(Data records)
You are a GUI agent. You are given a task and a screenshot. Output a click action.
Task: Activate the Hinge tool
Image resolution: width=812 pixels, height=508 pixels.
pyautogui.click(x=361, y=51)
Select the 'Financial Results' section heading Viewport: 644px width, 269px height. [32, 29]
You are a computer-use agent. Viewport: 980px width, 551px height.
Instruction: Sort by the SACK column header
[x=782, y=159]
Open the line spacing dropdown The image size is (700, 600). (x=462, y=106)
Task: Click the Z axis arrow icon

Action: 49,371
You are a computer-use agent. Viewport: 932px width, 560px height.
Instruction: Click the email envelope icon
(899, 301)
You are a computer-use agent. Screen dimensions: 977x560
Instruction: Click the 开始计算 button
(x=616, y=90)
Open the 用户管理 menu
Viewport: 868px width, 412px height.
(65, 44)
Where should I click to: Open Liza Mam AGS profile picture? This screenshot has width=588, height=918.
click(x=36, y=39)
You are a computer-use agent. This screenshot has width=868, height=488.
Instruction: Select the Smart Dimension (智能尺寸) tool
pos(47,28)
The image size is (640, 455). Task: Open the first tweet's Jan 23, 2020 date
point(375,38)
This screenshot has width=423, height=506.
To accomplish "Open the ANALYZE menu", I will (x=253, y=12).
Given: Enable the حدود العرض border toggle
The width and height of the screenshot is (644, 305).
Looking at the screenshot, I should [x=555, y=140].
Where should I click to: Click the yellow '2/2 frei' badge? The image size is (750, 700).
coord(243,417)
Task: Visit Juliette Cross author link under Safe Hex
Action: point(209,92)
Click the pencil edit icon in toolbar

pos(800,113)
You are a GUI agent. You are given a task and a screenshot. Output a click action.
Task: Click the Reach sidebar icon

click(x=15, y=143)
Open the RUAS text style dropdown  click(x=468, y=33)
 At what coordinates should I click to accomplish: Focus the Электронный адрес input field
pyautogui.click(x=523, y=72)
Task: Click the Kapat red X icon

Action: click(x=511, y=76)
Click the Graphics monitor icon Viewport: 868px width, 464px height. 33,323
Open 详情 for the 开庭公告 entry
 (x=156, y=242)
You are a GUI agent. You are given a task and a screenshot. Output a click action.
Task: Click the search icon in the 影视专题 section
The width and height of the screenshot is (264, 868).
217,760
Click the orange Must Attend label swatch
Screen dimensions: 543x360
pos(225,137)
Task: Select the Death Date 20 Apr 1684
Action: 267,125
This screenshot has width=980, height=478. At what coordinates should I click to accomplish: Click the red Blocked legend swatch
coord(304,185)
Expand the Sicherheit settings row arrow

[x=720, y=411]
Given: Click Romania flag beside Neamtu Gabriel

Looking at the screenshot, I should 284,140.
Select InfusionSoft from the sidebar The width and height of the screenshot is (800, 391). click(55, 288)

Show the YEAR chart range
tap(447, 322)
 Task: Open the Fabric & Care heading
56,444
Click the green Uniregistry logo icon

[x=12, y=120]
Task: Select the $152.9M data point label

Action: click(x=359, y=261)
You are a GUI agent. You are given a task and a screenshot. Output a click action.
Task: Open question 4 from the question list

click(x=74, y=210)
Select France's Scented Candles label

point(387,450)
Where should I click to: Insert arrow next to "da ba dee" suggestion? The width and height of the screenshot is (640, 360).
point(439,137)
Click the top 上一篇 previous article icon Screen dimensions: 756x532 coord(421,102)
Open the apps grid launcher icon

** EXERCISE BRIEF **
Reproduce every one of the lines above word for word, with nothing changed or left out.

** ANSWER TO THE TASK **
You are a GUI agent. You are given a task and a screenshot. Output a click action.
Task: Activate the Hinge tool
Image resolution: width=812 pixels, height=508 pixels.
pyautogui.click(x=361, y=51)
Select the 'Financial Results' section heading Viewport: 644px width, 269px height. [32, 29]
You are a computer-use agent. Viewport: 980px width, 551px height.
Instruction: Sort by the SACK column header
[x=782, y=159]
Open the line spacing dropdown The image size is (700, 600). (x=462, y=106)
Task: Click the Z axis arrow icon

Action: 49,371
You are a computer-use agent. Viewport: 932px width, 560px height.
Instruction: Click the email envelope icon
(899, 301)
You are a computer-use agent. Screen dimensions: 977x560
Instruction: Click the 开始计算 button
(x=616, y=90)
Open the 用户管理 menu
Viewport: 868px width, 412px height.
(65, 44)
Where should I click to: Open Liza Mam AGS profile picture? This screenshot has width=588, height=918.
click(x=36, y=39)
You are a computer-use agent. This screenshot has width=868, height=488.
Instruction: Select the Smart Dimension (智能尺寸) tool
pos(47,28)
The image size is (640, 455). Task: Open the first tweet's Jan 23, 2020 date
point(375,38)
This screenshot has width=423, height=506.
To accomplish "Open the ANALYZE menu", I will (x=253, y=12).
Given: Enable the حدود العرض border toggle
The width and height of the screenshot is (644, 305).
Looking at the screenshot, I should [x=555, y=140].
Where should I click to: Click the yellow '2/2 frei' badge? The image size is (750, 700).
coord(243,417)
Task: Visit Juliette Cross author link under Safe Hex
Action: point(209,92)
Click the pencil edit icon in toolbar

pos(800,113)
You are a GUI agent. You are given a task and a screenshot. Output a click action.
Task: Click the Reach sidebar icon

click(x=15, y=143)
Open the RUAS text style dropdown  click(x=468, y=33)
 At what coordinates should I click to accomplish: Focus the Электронный адрес input field
pyautogui.click(x=523, y=72)
Task: Click the Kapat red X icon

Action: click(x=511, y=76)
Click the Graphics monitor icon Viewport: 868px width, 464px height. 33,323
Open 详情 for the 开庭公告 entry
 (x=156, y=242)
You are a GUI agent. You are given a task and a screenshot. Output a click action.
Task: Click the search icon in the 影视专题 section
The width and height of the screenshot is (264, 868).
217,760
Click the orange Must Attend label swatch
Screen dimensions: 543x360
pos(225,137)
Task: Select the Death Date 20 Apr 1684
Action: 267,125
This screenshot has width=980, height=478. At what coordinates should I click to accomplish: Click the red Blocked legend swatch
coord(304,185)
Expand the Sicherheit settings row arrow

[x=720, y=411]
Given: Click Romania flag beside Neamtu Gabriel

Looking at the screenshot, I should 284,140.
Select InfusionSoft from the sidebar The width and height of the screenshot is (800, 391). click(55, 288)

Show the YEAR chart range
tap(447, 322)
 Task: Open the Fabric & Care heading
56,444
Click the green Uniregistry logo icon

[x=12, y=120]
Task: Select the $152.9M data point label

Action: click(x=359, y=261)
You are a GUI agent. You are given a task and a screenshot. Output a click action.
Task: Open question 4 from the question list

click(x=74, y=210)
Select France's Scented Candles label

point(387,450)
Where should I click to: Insert arrow next to "da ba dee" suggestion? The width and height of the screenshot is (640, 360).
point(439,137)
Click the top 上一篇 previous article icon Screen dimensions: 756x532 coord(421,102)
Open the apps grid launcher icon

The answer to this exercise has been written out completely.